## THE PROBLEM:
All records given below must be printed word for word.

## INPUT FOR THIS TASK:
_ _ _ _ _

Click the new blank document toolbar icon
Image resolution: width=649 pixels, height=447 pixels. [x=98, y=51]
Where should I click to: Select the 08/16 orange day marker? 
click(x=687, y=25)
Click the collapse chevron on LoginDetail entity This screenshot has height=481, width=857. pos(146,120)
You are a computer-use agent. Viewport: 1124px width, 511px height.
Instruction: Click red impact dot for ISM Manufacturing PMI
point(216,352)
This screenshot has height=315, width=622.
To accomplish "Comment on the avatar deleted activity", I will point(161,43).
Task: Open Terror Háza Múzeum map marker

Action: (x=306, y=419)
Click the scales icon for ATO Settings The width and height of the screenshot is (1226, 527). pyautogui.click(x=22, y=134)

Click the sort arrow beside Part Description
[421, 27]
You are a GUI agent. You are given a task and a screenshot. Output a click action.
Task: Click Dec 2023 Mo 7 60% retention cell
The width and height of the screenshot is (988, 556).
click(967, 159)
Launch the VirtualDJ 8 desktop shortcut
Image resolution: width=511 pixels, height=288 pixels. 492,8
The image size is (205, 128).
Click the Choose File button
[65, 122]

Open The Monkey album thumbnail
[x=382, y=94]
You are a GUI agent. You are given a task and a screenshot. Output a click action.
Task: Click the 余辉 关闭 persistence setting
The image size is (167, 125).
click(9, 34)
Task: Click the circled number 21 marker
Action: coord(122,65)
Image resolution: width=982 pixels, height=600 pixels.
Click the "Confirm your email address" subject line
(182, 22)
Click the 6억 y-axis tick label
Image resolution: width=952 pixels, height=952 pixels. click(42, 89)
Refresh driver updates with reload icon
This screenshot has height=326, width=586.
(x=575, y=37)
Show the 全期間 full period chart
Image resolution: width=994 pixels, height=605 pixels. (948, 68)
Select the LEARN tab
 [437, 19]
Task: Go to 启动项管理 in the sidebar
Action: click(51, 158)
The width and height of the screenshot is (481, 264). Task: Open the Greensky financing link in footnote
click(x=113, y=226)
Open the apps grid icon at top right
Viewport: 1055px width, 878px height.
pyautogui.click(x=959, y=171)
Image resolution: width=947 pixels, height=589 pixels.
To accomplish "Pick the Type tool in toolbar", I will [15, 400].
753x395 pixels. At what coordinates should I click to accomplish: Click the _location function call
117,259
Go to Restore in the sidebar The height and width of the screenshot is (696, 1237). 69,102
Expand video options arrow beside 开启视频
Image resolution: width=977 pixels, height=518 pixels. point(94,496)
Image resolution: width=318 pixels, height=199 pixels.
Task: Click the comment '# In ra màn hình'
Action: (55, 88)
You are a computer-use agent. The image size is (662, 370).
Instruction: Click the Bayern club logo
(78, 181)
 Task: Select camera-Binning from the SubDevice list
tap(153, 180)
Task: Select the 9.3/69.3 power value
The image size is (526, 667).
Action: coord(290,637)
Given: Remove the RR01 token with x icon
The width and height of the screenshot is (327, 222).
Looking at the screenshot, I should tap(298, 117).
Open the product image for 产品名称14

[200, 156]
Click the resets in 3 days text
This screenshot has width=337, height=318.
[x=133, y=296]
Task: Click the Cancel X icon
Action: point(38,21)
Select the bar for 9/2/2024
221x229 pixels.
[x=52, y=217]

_ _ _ _ _

## REPLY:
Click the new blank document toolbar icon
Image resolution: width=649 pixels, height=447 pixels. [x=98, y=51]
Where should I click to: Select the 08/16 orange day marker? 
click(x=687, y=25)
Click the collapse chevron on LoginDetail entity This screenshot has height=481, width=857. pos(146,120)
You are a computer-use agent. Viewport: 1124px width, 511px height.
Instruction: Click red impact dot for ISM Manufacturing PMI
point(216,352)
This screenshot has height=315, width=622.
To accomplish "Comment on the avatar deleted activity", I will point(161,43).
Task: Open Terror Háza Múzeum map marker

Action: (x=306, y=419)
Click the scales icon for ATO Settings The width and height of the screenshot is (1226, 527). pyautogui.click(x=22, y=134)

Click the sort arrow beside Part Description
[421, 27]
You are a GUI agent. You are given a task and a screenshot. Output a click action.
Task: Click Dec 2023 Mo 7 60% retention cell
The width and height of the screenshot is (988, 556).
click(967, 159)
Launch the VirtualDJ 8 desktop shortcut
Image resolution: width=511 pixels, height=288 pixels. 492,8
The image size is (205, 128).
Click the Choose File button
[65, 122]

Open The Monkey album thumbnail
[x=382, y=94]
You are a GUI agent. You are given a task and a screenshot. Output a click action.
Task: Click the 余辉 关闭 persistence setting
The image size is (167, 125).
click(9, 34)
Task: Click the circled number 21 marker
Action: coord(122,65)
Image resolution: width=982 pixels, height=600 pixels.
Click the "Confirm your email address" subject line
(182, 22)
Click the 6억 y-axis tick label
Image resolution: width=952 pixels, height=952 pixels. click(42, 89)
Refresh driver updates with reload icon
This screenshot has height=326, width=586.
(x=575, y=37)
Show the 全期間 full period chart
Image resolution: width=994 pixels, height=605 pixels. (948, 68)
Select the LEARN tab
 [437, 19]
Task: Go to 启动项管理 in the sidebar
Action: click(51, 158)
The width and height of the screenshot is (481, 264). Task: Open the Greensky financing link in footnote
click(x=113, y=226)
Open the apps grid icon at top right
Viewport: 1055px width, 878px height.
pyautogui.click(x=959, y=171)
Image resolution: width=947 pixels, height=589 pixels.
To accomplish "Pick the Type tool in toolbar", I will [15, 400].
753x395 pixels. At what coordinates should I click to accomplish: Click the _location function call
117,259
Go to Restore in the sidebar The height and width of the screenshot is (696, 1237). 69,102
Expand video options arrow beside 开启视频
Image resolution: width=977 pixels, height=518 pixels. point(94,496)
Image resolution: width=318 pixels, height=199 pixels.
Task: Click the comment '# In ra màn hình'
Action: (55, 88)
You are a computer-use agent. The image size is (662, 370).
Instruction: Click the Bayern club logo
(78, 181)
 Task: Select camera-Binning from the SubDevice list
tap(153, 180)
Task: Select the 9.3/69.3 power value
The image size is (526, 667).
Action: coord(290,637)
Given: Remove the RR01 token with x icon
The width and height of the screenshot is (327, 222).
Looking at the screenshot, I should tap(298, 117).
Open the product image for 产品名称14

[200, 156]
Click the resets in 3 days text
This screenshot has width=337, height=318.
[x=133, y=296]
Task: Click the Cancel X icon
Action: point(38,21)
Select the bar for 9/2/2024
221x229 pixels.
[x=52, y=217]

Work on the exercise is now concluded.